### TASK GOAL
Your answer is a number only: how many lines in the data below contain "agent"?

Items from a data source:
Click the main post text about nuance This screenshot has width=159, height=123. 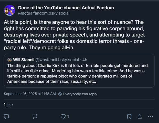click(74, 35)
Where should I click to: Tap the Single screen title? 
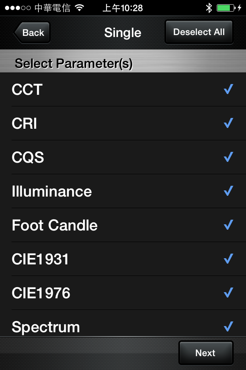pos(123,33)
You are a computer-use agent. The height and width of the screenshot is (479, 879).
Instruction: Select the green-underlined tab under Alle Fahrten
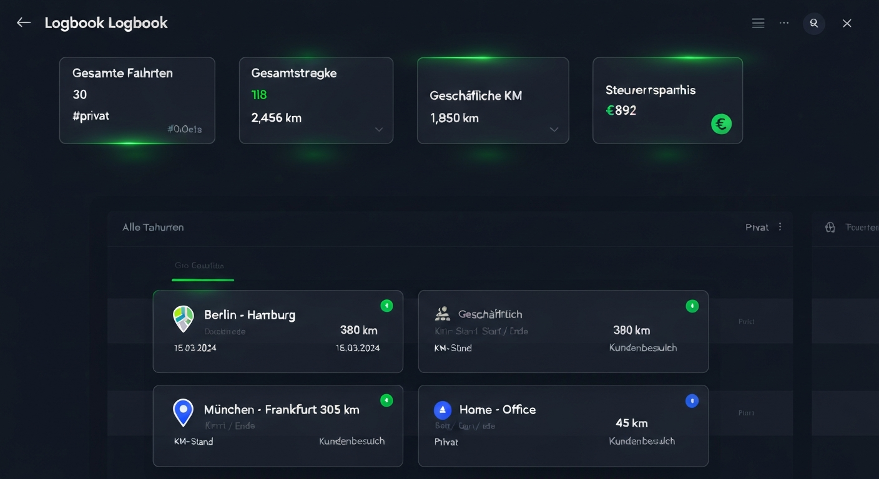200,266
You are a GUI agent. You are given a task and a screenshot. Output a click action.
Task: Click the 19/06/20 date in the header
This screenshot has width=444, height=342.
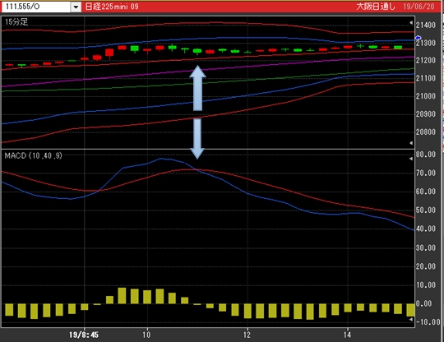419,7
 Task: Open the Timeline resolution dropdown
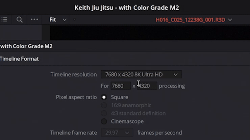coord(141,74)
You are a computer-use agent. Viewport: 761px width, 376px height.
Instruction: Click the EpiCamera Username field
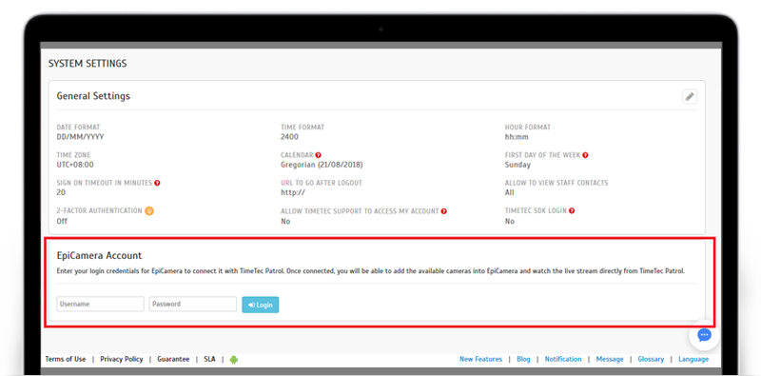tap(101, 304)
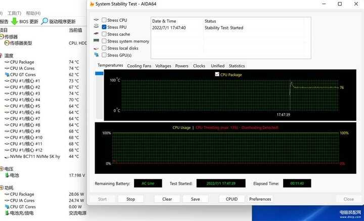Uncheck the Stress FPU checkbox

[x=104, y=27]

--

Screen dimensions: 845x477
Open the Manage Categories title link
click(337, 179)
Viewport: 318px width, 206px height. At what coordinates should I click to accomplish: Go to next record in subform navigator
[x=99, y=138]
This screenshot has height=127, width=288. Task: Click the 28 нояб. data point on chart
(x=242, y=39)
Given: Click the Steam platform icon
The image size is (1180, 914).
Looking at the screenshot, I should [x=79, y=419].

...

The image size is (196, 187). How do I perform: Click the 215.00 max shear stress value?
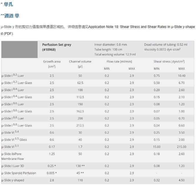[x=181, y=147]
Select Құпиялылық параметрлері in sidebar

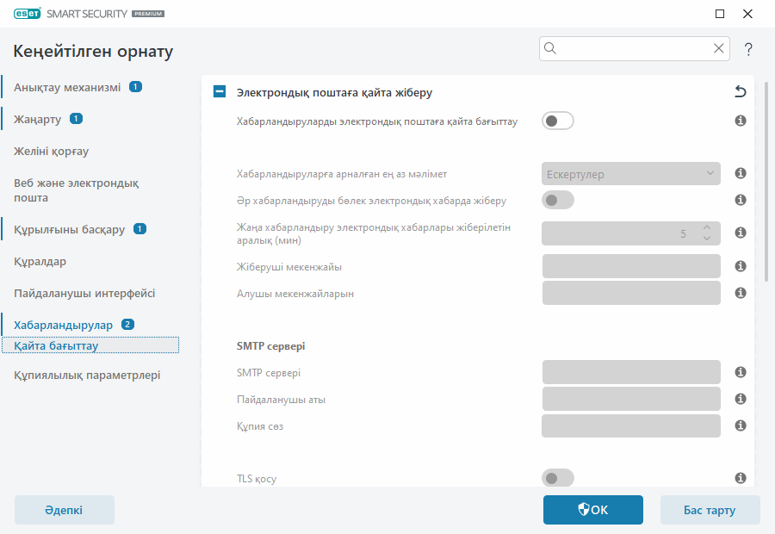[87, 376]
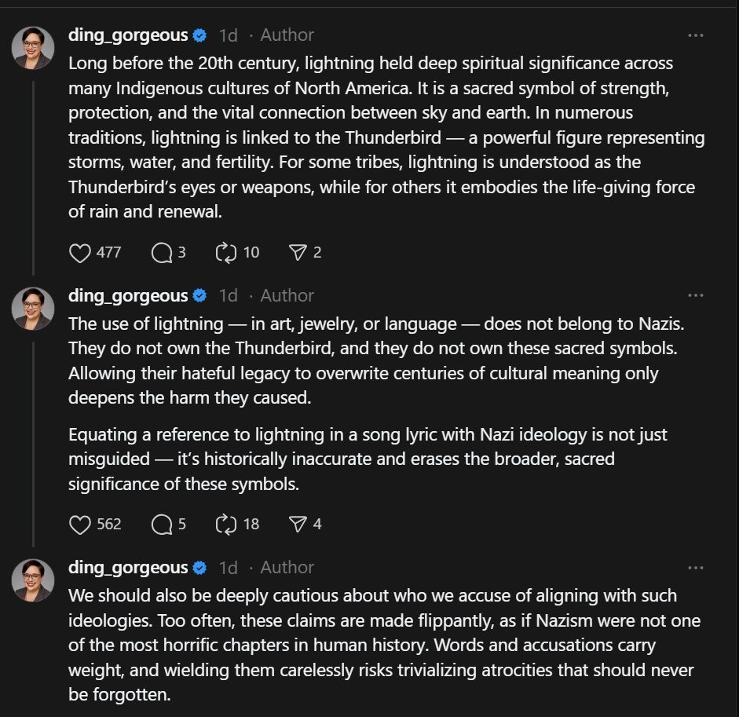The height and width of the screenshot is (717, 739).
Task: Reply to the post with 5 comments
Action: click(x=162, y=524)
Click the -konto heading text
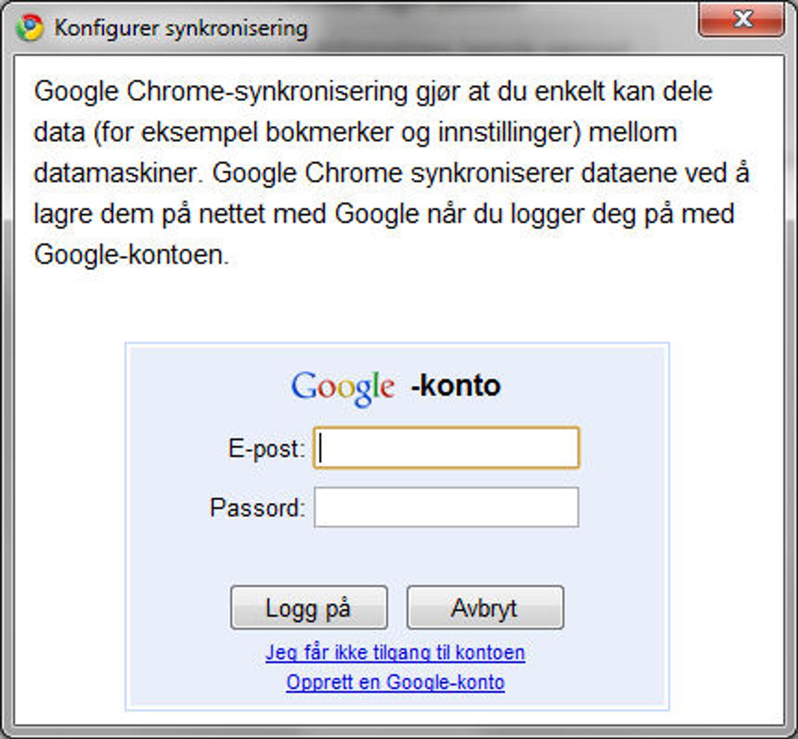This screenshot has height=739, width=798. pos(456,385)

### TASK RESPONSE
3